Fue Alfonso Guerra quien dijo que, después de unos años de poder socialista, a España no la reconocería ni la madre que la parió; pero a quien, verdaderamente, correspondería una expresión tan sincera como poco académica es al ambiguo José Luis Rodríguez Zapatero. Tras su sexenio de Gobierno, España resulta irreconocible. No, como pretendía Guerra, por su grandeza y progreso, por su modernidad y riqueza; sino en función de su decadencia y pobreza, por el renacimiento de odios ya olvidados y en aras del disparate electorero.
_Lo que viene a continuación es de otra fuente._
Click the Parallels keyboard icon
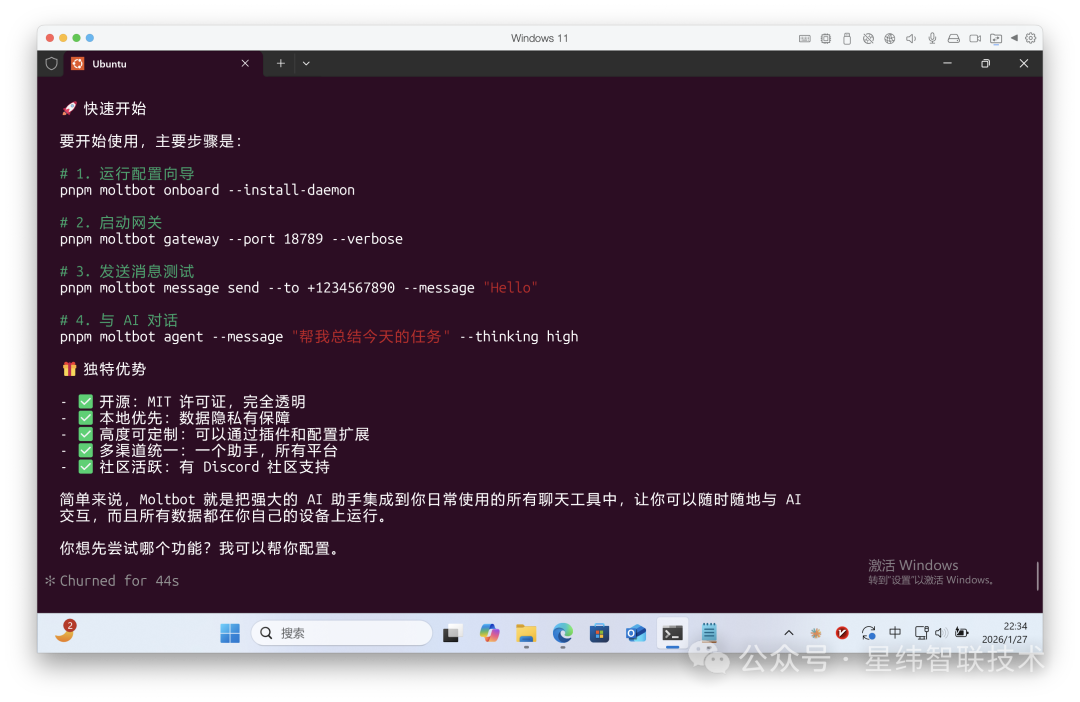 (x=805, y=39)
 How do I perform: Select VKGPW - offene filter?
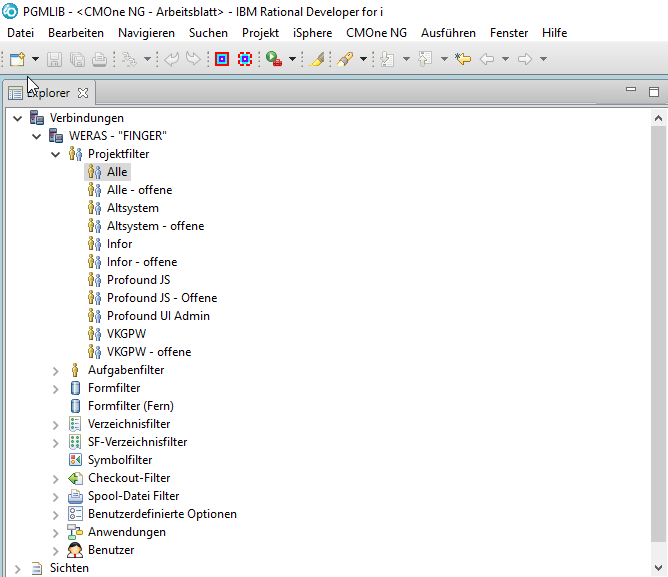pyautogui.click(x=149, y=352)
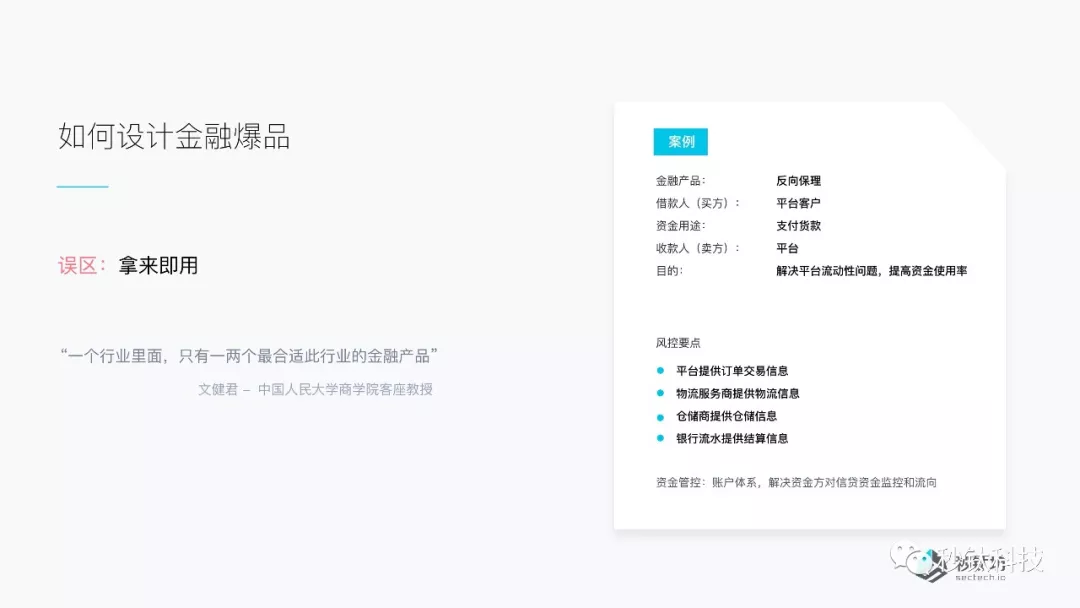Click the bullet dot beside 平台提供订单交易信息
Screen dimensions: 1080x608
pos(660,370)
Cuando Eugenio Noel, el pionero de los escritores antitaurinos en el primer tercio del XX, clamaba por la suspensión de la fiesta de los toros, se inspiraba, mitad por mitad, en la doctrina piadosa de su maestro, el cardenal belga Desiderio Mercier, y en el impulso regeneracionista de Joaquín Costa; pero no trataba de segregar o dividir, de enfrentar ni, mucho menos, marcar distancias entre dos porciones de España. Noel era un escritor a quien admiraban el muy taurino José Bergamín, Miguel de Unamuno o Ramón Gómez de la Serna; pero, ¿quién avala a los indocumentados en presencia?
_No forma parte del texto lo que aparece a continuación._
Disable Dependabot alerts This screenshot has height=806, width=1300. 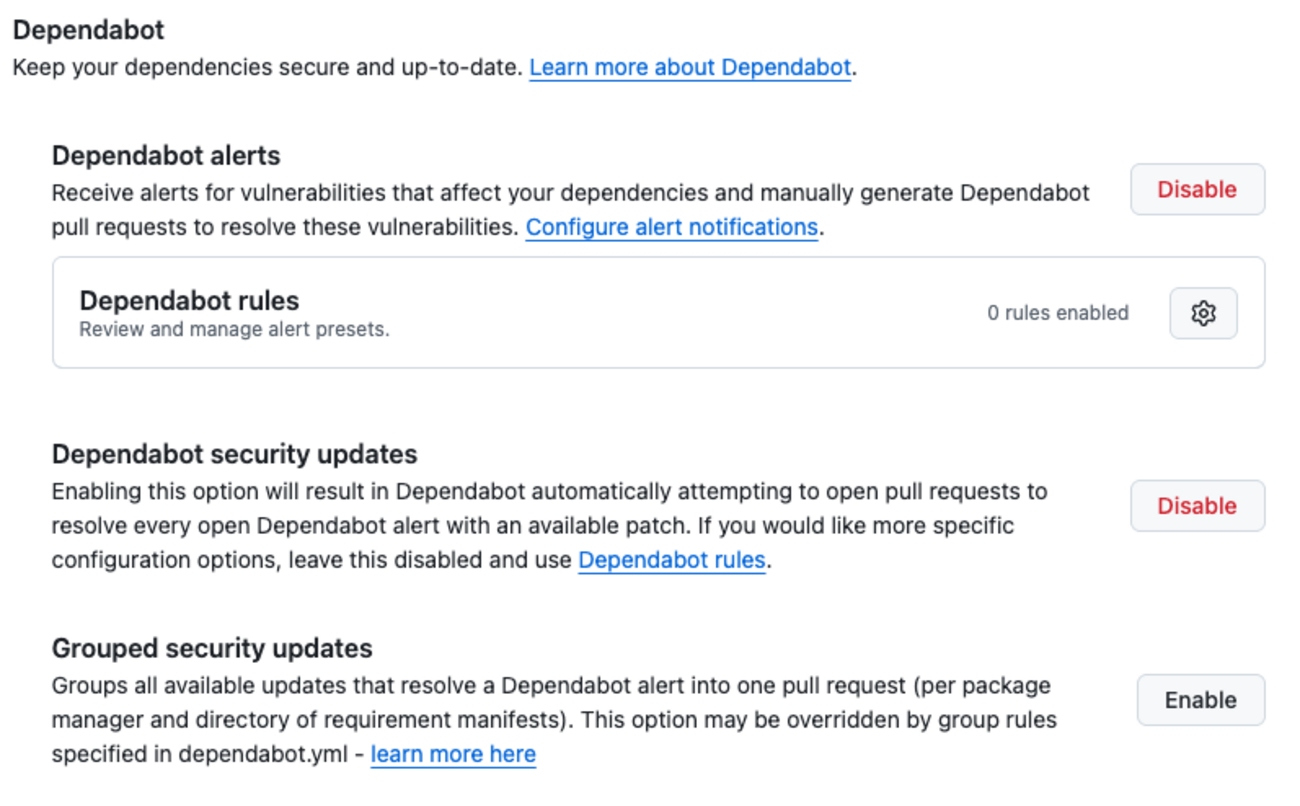tap(1197, 190)
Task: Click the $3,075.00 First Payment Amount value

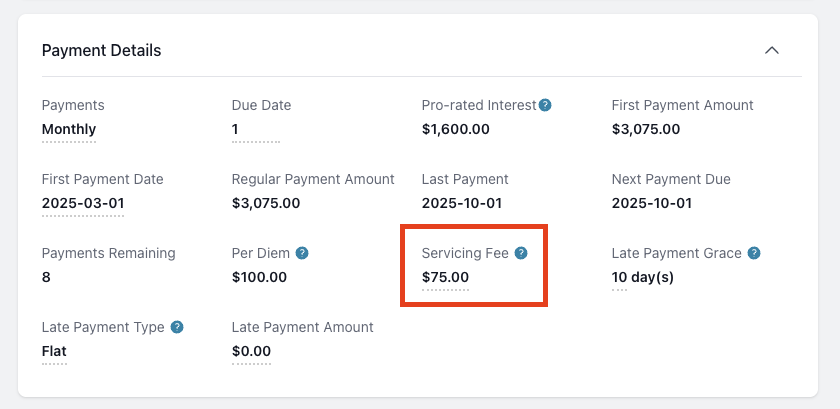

Lo aprobado ayer en el Parlamento de Cataluña, la supresión de las corridas de toros en todo el territorio catalán, es algo distinto del antitaurinismo clásico. Es, como ya apuntaba en esta columna el pasado domingo, el afán diferencial que, por encima del separatismo, ilumina al nacionalismo del lugar. Y, peor que eso, es la instrumentalización que de ese sentimiento ha hecho, no se sabe muy bien para qué, el presidente Zapatero. Es más, si el líder socialista abundara en pundonor, antes de abandonar los ruidos mundanos para refugiarse en el silencio del Císter y hacer penitencia por su destrozo de España, firmaría una nota que, más o menos, dijera: «No se culpe a nadie del apagón taurino de Cataluña; he sido yo con mis manejos especulativos quien, primero, impulsé el innecesario nuevo Estatuty, después, a pachas con José Montilla y para disimular otros errores, organicé el alboroto antitaurino».
Lo que asusta es pensar, a la vista de los destrozos generados por Zapatero en la legislatura y media que lleva en La Moncloa, lo que puede llegar a hacer en la otra media que aún le resta. Cádiz, ciudad taurina donde las haya, no tiene plaza de toros y vuelca su afición en El Puerto de Santa María y en Jerez. Barcelona puede hacerlo en Zaragoza, que, además, es coso abrigadito, o en el sur de Francia; pero, ¿qué puede hacer una España empobrecida, poblada de parados y cuajada de subsidios, en la que aparece redivivo el odio hemipléjico que nos llevó al desastre?